*Data supplied*
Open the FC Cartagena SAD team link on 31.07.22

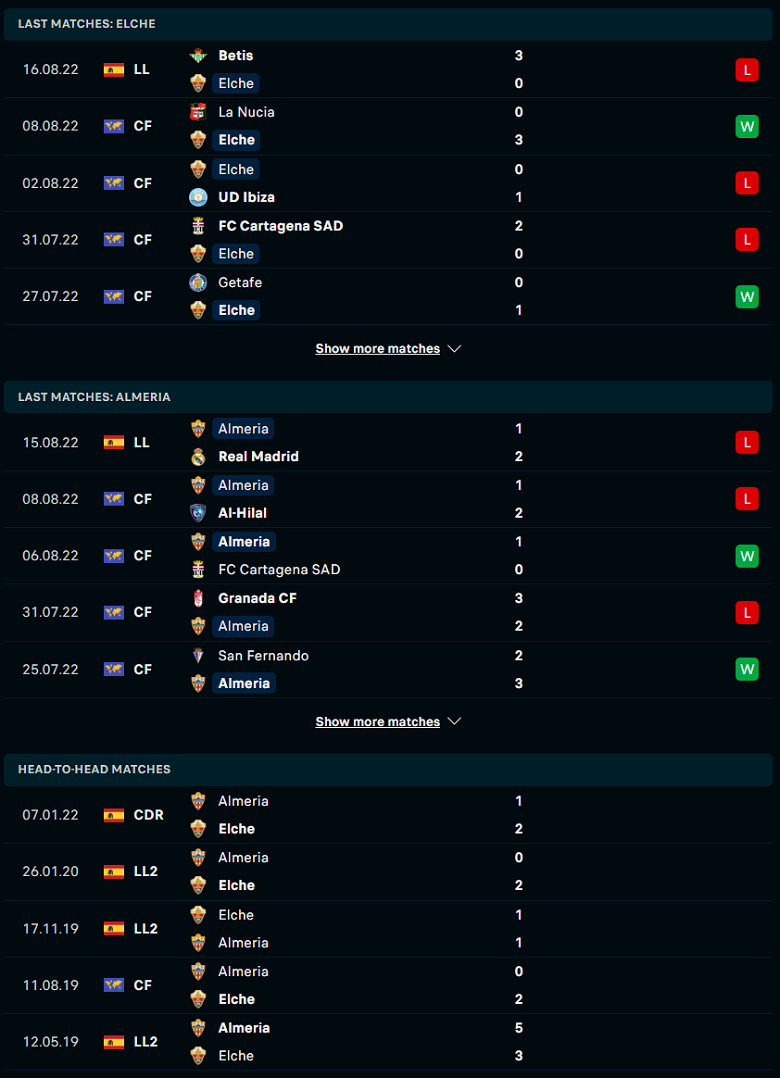tap(280, 226)
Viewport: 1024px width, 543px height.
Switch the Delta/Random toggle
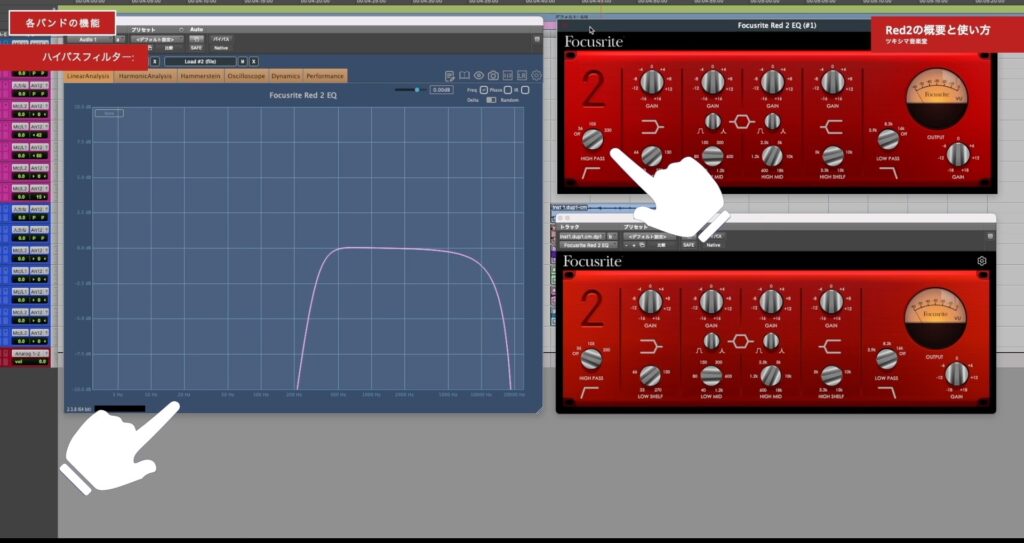[x=491, y=100]
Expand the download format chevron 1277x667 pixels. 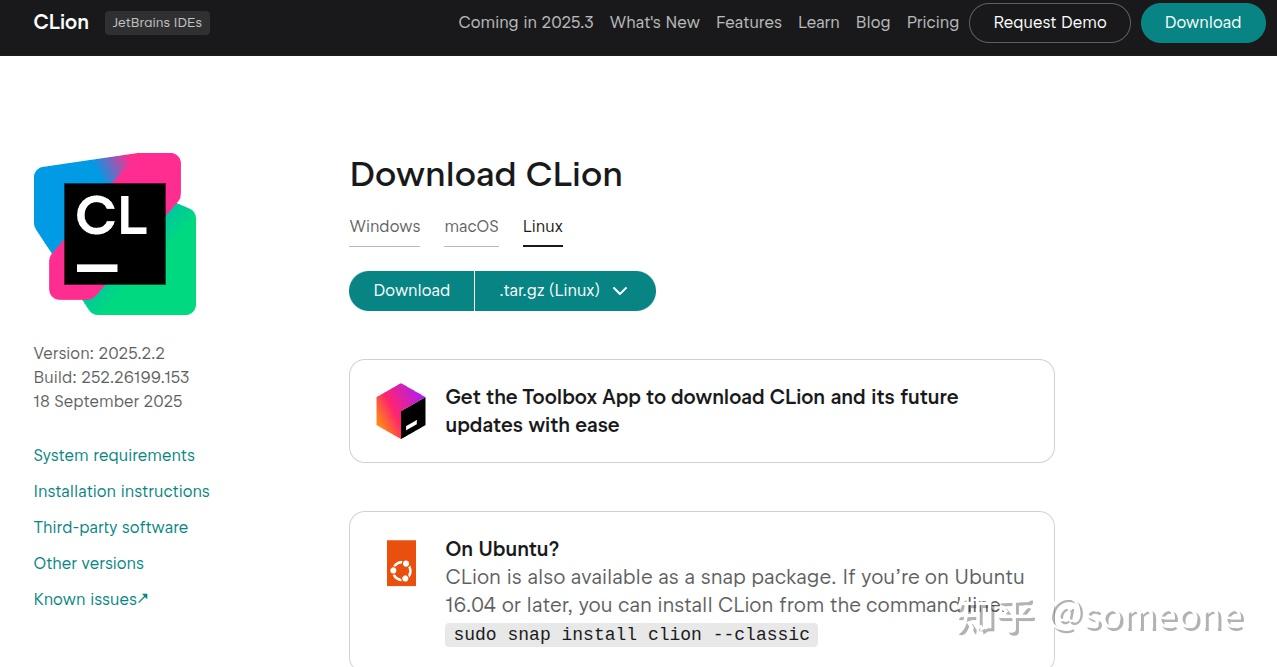pyautogui.click(x=620, y=290)
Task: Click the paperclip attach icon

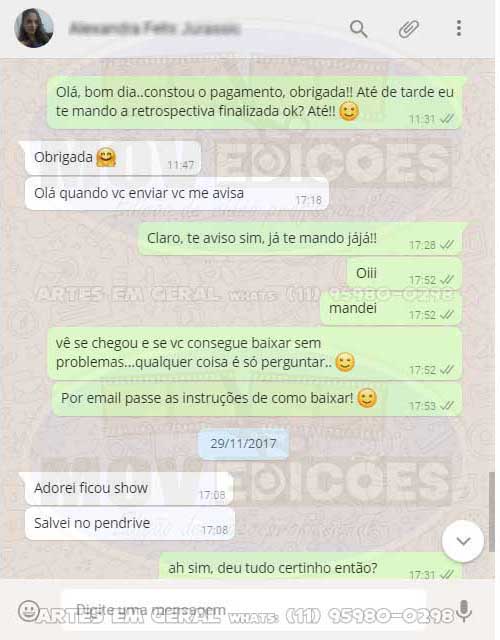Action: tap(409, 29)
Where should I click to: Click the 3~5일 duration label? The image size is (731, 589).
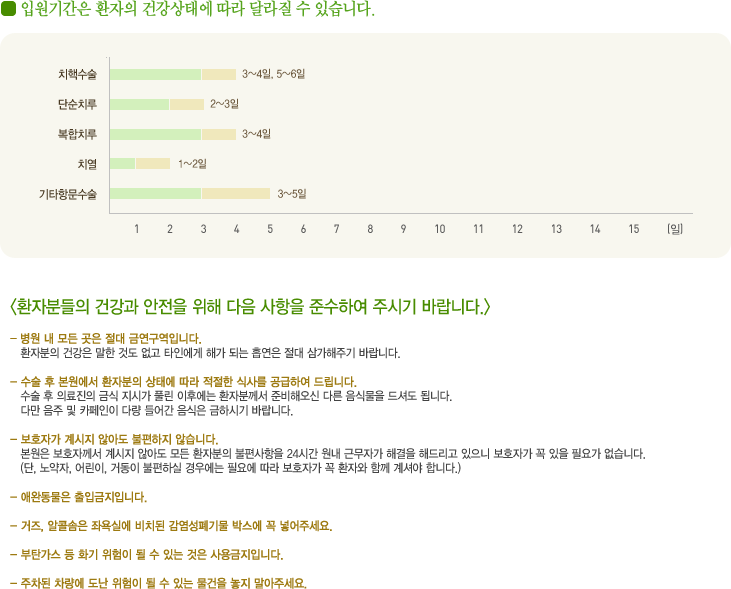click(292, 194)
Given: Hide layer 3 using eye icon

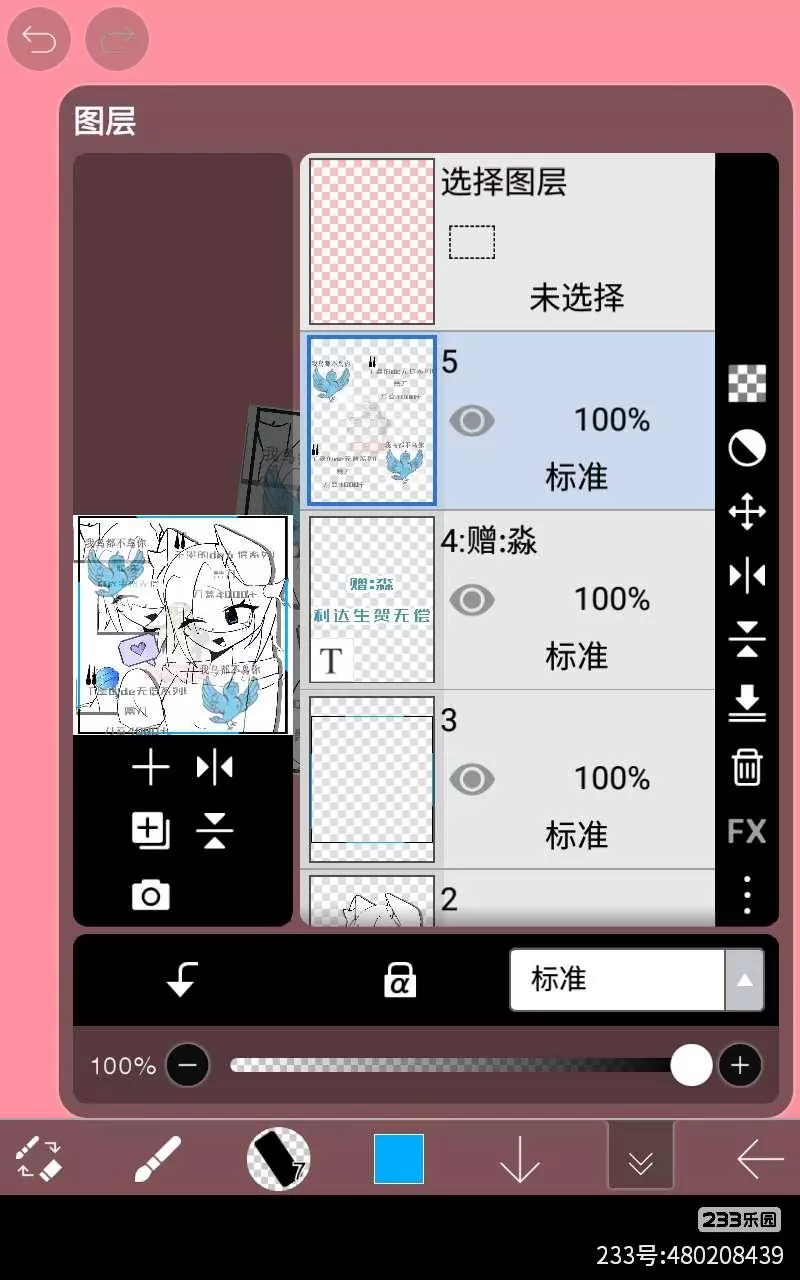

*Brief*
The lines from the one containing "Where should I" through the end of the data above are to be copied exactly, both ends included, and pictures are to be omitted.

*Written solution*
Where should I click to: Click the 3~5일 duration label? The image size is (731, 589).
click(292, 194)
Given: Hide layer 3 using eye icon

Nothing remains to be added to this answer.